Abstract

The emergence of the CRISPR/Cas editing system has already revolutionised modern genetic manipulation, notwithstanding, the application of this technology for in vivo disease treatment is still hampered, with one of the main concerns being specificity and safety. Furthermore, targeted delivery of the CRISPR/Cas system by canonical approaches in organisms is challenging, mostly due to ineffectiveness and the establishment of adverse side-effects, demanding thus for means allowing to confine this technology in space and time.

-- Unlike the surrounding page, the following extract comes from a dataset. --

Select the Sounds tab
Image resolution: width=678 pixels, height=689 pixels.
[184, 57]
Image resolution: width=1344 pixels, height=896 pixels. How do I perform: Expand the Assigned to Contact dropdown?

To overcome these limitations, we propose the rational design of a remotely-controllable and non-invasive nanotransducer by combining the field of synthetic biology with nanotechnology. Splitting an enzyme into two portions to abolish its activity represents a powerful strategy for its regulation, and controlling the reconstitution of the single fragments with tuneable modules adds an additional layer of control. In this framework, we focussed first on the development of a Split Cas9 equipped with photoactivatable domains which enable allosteric activation only upon conditional heterodimerization. The final design envisages further the conjugation of a gold nanoparticle (AuNP) to the recombinant proteins. Despite enhancing protein stability and favouring cellular delivery, AuNPs produce highly localized heat under illumination at their plasmonic resonance wavelength. Property that is exploitable to disengage enzyme activity through thermal protein denaturation, further limiting the tempo-spatial activity window of our device. After successful genetic engineering of the Split Cas9 portions, we confirmed the conditional reconstitution of the complex upon blue-light exposure. Moreover, preliminary data showed gene editing activity in vivo, as recombinant proteins-based system were validated in zebrafish embryos. Subsequently, we evaluated the efficiency of inducible gene editing in melanoma cells. Ultimately, the cellular uptake of the conjugated Split Cas9 protein and the intracellular assembly of the complex has been assessed. The development of the here presented nanotransducer provides thus the basis for designing programmable biological systems that can be exploited in manipulating cellular processes at distance, while ensuring stable control at a high resolution. The ability to selectively activate biological events in a predictable manner carries a huge benefit, not only for basic research, but it provides a potential tool for future applications in personalized nanomedicine and biotechnology.